“I’m that horrible friend that reads your text then puts the phone down to do something and forgets to reply until 3 hou…”
He retweeted some celeb’s tweet and as Facebook status. That doesn’t make me feel better. I’m sorry to say this. If you’re sincerely sorry, please. DO REPLY!! I’m kinda sick of this.
I’ve been receiving A’s Facebook messages recently(A used to crush on me /publicly into me back in GCE Alevel, which is…ALMOST 2 YEARS AGO??). He’s been concerning my well being in Ghana and very much interested in what am I doing here. The first thing in morning, I received A’s message as I woke up. He’s been very much trying to chat with me although I always reply him nonchalantly as I really have no what-so-interest in him and I’ll never want to give him any false hope. He’s been kind. But I’m never in to him. Actually I am hoping that the message notification is from D. But he never reply. He never do. I am putting myself in such situation where I am actually praying that he’ll reply to me while most part of my brain tells me he’ll never reply. Silly me, isn’t it? It is karma. I’m treating A badly while D is treating me badly.
Moral of the story: A deserve a better treatment. I shall be a good person, let him happy a bit as his birthday is like 2 days away (July 1).

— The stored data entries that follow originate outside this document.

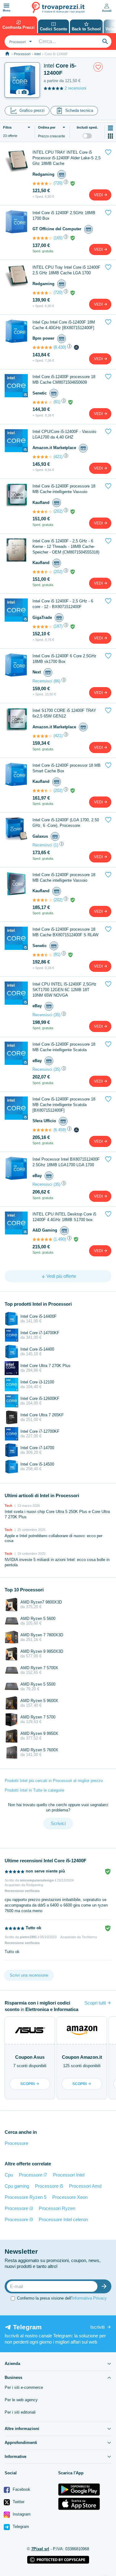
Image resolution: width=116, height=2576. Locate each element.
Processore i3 (19, 2208)
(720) (58, 183)
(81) (57, 401)
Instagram (21, 2514)
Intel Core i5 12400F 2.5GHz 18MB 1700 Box (63, 215)
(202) (58, 511)
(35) (57, 1014)
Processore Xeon (70, 2197)
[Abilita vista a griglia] (110, 136)
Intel (37, 54)
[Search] (105, 41)
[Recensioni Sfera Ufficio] (42, 1130)
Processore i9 (19, 2219)
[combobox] (20, 41)
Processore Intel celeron (63, 2219)
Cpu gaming (17, 2186)
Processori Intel (68, 2174)
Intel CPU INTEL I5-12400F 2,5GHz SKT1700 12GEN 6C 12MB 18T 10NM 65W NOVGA (64, 990)
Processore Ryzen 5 (25, 2197)
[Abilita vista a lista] (110, 128)
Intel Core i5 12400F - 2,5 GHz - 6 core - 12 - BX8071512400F (62, 604)
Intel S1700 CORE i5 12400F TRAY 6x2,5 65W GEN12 (64, 713)
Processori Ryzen (57, 2208)
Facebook (20, 2489)
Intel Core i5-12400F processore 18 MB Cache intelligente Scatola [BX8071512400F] (63, 1105)
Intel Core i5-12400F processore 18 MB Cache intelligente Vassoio (63, 489)
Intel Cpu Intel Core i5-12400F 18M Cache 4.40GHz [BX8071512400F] (63, 325)
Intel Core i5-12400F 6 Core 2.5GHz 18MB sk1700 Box (64, 659)
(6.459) (60, 1129)
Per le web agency (21, 2399)
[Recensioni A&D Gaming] (42, 1239)
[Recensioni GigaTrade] (42, 627)
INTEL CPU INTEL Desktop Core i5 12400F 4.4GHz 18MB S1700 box (64, 1217)
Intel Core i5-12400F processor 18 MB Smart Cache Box (66, 768)
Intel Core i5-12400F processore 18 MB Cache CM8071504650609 (63, 379)
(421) (58, 456)
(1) (56, 845)
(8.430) (60, 347)
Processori (22, 54)
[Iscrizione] (105, 2286)
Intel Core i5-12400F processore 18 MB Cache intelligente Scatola (63, 1047)
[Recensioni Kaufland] (42, 512)
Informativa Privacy (89, 2298)
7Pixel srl (40, 2549)
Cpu (9, 2174)
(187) (58, 626)
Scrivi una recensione (29, 1975)
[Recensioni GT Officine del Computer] (42, 238)
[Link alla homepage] (7, 53)
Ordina (46, 127)
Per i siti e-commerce (24, 2387)
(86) (57, 681)
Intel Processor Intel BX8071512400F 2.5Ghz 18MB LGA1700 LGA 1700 (66, 1162)
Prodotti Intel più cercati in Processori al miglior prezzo (54, 1780)
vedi (99, 195)
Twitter (17, 2501)
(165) (58, 238)
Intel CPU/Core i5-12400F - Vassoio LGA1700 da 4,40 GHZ (64, 434)
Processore (16, 2143)
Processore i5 (49, 2186)
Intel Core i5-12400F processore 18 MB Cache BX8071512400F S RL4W (65, 932)
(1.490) (60, 1239)
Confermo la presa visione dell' (62, 2298)
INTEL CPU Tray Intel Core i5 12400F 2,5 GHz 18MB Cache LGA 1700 (66, 270)
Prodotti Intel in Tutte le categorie (34, 1790)
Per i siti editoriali (20, 2412)
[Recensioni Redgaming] (42, 183)
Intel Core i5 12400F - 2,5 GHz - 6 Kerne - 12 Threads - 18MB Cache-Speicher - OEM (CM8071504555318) (65, 546)
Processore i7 (33, 2174)
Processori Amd (85, 2186)
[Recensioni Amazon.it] (42, 457)
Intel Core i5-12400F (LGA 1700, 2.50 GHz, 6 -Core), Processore (65, 823)
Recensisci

Anyway, today is a bit of rough patch. A team mate cum roommie got malaria. One of our supervisors’ little daughter passed away a few days ago and we now only informed! I felt bad for not knowing but definitely paying respect first thing tomorrow. May god bless her soul.
Something is not right. I’m not sure whether it is psychosomatic effects or whatsoever. It’s just 8.21pm. I felt a bit off. Felt weak, slight feverish, tired, body ache. I can’t be sick now. But I suspect I might be getting malaria too. Shits. This is not a good sign. Maybe I think too much and read too much about malaria.
Yesterday we had a blackout. Again. It’s pretty normal here. But I have some good talk with my bed-mie. She practically told me her love life/story to me. And some dirty secrets of others too. Which is a good thing. That means she trust me. After she finished, it’s already late night. She was expecting me to reciprocate therefore I told her some old college romance/bad romance that I had. But I don’t think I’m ready to tell my university’s romance. I don’t think it’s a good idea.